Because of its rarity, the incidence, etiology and clinical management of the less common/rare site endometriosis-associated cancer is poorly understood. Although there are sporadic case reports about this type of cancer, little is known about the pathophysiology of the disease. In addition, there were no definite criteria to define malignant transformation from less common/rare site endometriosis. The ovary accounts for approximately 80% of malignancies associated with endometriosis, although the remaining cases are likely to occur in extragonadal sites. In terms of the malignant transformation of the ovary occurred in Japan, it was reported 33 cases of endometriosis-associated ovarian cancer, in which 23 (70%) cases were clear cell carcinoma and 8 (24%) were endometrioid carcinoma [9].

In up to 90% of patients of UE, major pathological types could be distinguished: extrinsic and intrinsic, occurring with a 1:4 ratio. Pathological types of UE in this patient were the extrinsic type, because the endometriotic tissues were not found inside ureter and eroded from outside ureter. In the criteria of Sampson & Scott [10], there are (i) presence of both benign and neoplastic endometrial tissues in the tumor, (ii) endometrial histology, (iii) absence of additional tumor, and (iv) the morphologic demonstration of benign endometriosis contiguous with the malignant tissue is a prerequisite for adjudication of a malignancy originating in endometriosis. In this case, 3 of 4 criteria were met. In terms of (iv) criterion, the tissue of atypical endometriosis and endometrioid carcinoma may be disappeared after the chemotherapy. In this case, the endometriotic tissue which had been formed firmly between the uterus and the retroperitoneum infiltrated extrinsically the left ureter, thereafter changed to the malignant foci.

This is the third case reported previously in the literature of a patient with endometrioid carcinoma arising from periuretal endometriosis, and the second case with this condition whose endometriosis is not consistent with a gonadal origin. This case prompts interesting issue with regard to the pathophysiology and clinical presentation of extra-ovarian endometriosis.
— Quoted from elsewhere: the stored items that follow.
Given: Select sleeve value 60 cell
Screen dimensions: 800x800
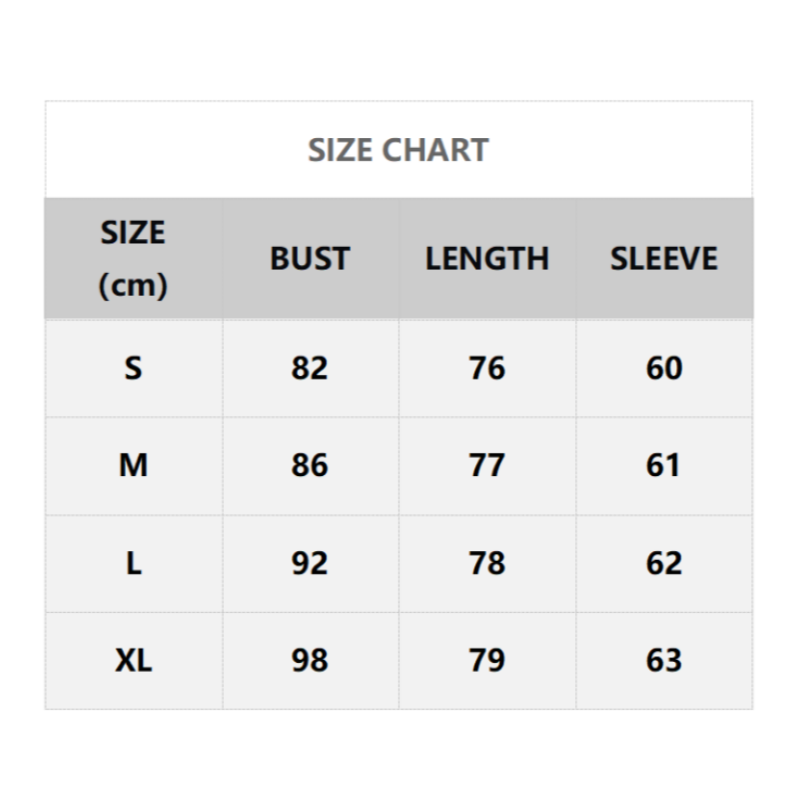Looking at the screenshot, I should tap(664, 368).
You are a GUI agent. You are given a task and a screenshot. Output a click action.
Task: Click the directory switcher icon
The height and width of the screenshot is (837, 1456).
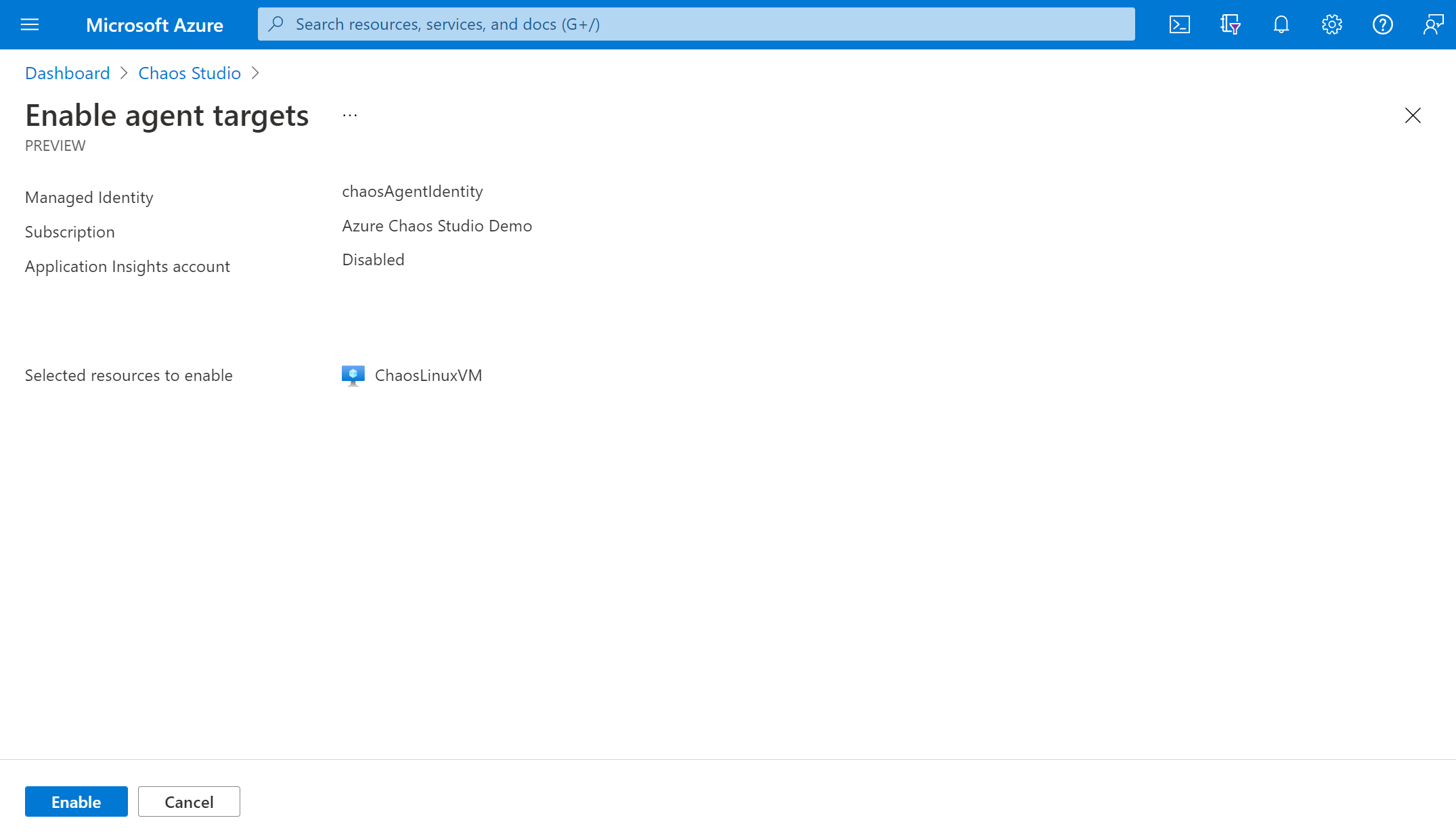(1231, 24)
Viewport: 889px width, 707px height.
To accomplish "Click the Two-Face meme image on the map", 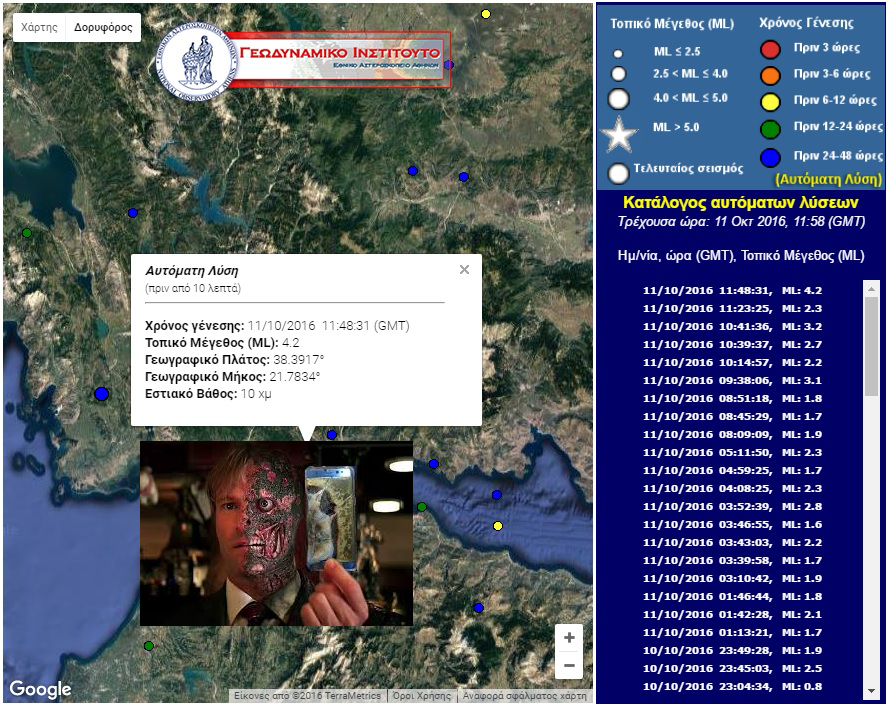I will point(276,533).
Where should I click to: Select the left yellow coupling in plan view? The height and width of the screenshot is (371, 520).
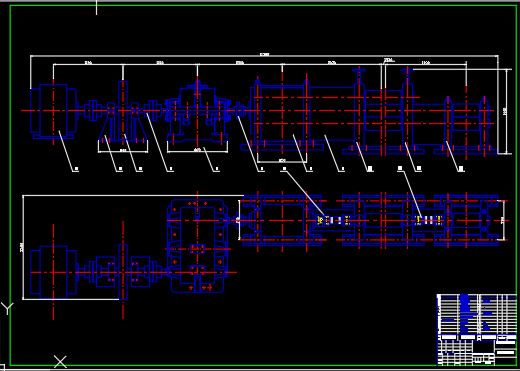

In case of pelvic mass of CUP, especially when clear cell or endometrioid carcinoma exists, we should consider the malignant transformation of less common endometriosis including ureteral endometriosis.

The patient gave informed consent for publication of this case report and permission for the publication of the figures has also been obtained.

Conflicts of Interest

The authors have no conflicts of interest to disclose relative to this work.

Acknowledgments

The authors thank Dr. Shinya Fujii (Division of Radiology, Tottori University Faculty of Medicine) and Dr. Kanae Nosaka (Division of Organ Pathology) for supporting them.